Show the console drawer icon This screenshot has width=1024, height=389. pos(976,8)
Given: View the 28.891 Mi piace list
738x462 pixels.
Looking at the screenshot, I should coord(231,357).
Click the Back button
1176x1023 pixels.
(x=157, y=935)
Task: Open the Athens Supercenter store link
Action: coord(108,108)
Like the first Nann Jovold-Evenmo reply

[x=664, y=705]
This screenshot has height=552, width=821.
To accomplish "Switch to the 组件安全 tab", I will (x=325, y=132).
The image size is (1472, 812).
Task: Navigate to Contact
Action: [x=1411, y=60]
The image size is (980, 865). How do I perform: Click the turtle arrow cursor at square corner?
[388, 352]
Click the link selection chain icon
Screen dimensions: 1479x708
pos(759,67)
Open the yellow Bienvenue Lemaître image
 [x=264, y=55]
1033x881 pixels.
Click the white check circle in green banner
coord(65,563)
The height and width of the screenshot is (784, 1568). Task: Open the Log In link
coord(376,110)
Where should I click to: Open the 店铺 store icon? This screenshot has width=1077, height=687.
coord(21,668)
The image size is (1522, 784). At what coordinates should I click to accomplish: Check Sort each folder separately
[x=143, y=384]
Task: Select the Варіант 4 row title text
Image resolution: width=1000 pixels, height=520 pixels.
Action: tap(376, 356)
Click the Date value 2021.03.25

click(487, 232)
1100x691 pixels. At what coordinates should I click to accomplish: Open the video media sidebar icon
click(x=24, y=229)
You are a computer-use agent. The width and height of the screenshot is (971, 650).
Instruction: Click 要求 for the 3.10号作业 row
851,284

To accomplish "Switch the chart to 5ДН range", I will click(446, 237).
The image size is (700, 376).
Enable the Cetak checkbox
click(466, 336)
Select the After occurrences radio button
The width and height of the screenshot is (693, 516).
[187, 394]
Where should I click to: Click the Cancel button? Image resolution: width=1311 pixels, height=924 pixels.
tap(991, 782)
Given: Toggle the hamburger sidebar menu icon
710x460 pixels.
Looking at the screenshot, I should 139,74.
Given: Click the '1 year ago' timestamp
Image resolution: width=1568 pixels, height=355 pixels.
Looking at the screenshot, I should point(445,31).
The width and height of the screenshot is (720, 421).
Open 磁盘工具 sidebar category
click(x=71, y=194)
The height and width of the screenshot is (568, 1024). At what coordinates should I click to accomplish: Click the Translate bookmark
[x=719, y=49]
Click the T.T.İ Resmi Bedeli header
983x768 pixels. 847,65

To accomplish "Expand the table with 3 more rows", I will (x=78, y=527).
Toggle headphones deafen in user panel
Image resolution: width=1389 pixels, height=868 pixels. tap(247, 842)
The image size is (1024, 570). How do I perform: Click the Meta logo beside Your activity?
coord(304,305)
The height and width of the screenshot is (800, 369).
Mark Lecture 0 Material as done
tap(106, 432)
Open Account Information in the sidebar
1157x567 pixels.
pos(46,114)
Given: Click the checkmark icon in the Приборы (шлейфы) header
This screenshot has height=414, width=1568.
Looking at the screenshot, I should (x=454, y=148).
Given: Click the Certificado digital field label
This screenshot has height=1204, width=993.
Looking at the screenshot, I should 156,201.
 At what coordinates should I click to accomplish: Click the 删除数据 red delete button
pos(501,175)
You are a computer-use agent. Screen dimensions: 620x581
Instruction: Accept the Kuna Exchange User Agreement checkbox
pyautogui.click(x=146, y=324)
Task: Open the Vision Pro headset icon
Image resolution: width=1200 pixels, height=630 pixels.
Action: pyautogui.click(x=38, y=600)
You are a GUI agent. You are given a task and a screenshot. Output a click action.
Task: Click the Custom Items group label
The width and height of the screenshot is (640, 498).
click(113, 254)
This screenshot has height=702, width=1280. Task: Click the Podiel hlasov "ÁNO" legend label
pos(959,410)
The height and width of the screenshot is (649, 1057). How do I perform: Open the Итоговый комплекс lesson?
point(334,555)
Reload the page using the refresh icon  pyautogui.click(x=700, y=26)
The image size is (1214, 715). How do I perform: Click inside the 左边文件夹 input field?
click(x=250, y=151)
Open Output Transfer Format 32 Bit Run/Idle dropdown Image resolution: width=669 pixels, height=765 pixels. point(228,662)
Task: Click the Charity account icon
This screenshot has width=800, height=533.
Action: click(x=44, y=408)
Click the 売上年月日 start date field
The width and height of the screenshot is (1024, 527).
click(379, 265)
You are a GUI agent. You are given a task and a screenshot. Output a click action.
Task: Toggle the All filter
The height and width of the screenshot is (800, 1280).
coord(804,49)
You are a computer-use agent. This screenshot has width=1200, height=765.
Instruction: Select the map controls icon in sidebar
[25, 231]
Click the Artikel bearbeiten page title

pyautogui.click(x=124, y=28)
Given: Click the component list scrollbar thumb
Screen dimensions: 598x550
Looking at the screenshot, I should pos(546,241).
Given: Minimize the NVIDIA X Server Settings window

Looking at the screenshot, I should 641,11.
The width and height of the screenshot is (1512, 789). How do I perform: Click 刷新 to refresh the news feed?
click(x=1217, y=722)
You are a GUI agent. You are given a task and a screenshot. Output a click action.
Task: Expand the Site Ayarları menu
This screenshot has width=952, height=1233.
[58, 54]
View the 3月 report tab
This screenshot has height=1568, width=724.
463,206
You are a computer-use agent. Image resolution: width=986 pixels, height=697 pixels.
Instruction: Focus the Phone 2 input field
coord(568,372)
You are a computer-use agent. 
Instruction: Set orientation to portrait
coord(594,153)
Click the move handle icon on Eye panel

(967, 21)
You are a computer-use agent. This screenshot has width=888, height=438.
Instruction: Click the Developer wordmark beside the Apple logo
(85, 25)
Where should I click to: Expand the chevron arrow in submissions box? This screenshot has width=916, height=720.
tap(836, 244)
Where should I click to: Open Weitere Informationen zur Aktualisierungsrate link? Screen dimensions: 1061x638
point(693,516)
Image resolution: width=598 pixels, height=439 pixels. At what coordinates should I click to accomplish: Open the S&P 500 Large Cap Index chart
::::::::::
**WHAT THE TASK REQUIRES**
Note every line of the entries in which "list" appears, and copy it down.

**EXPECTED OUTPUT**
Given: View the 28.891 Mi piace list
Given: Click the component list scrollbar thumb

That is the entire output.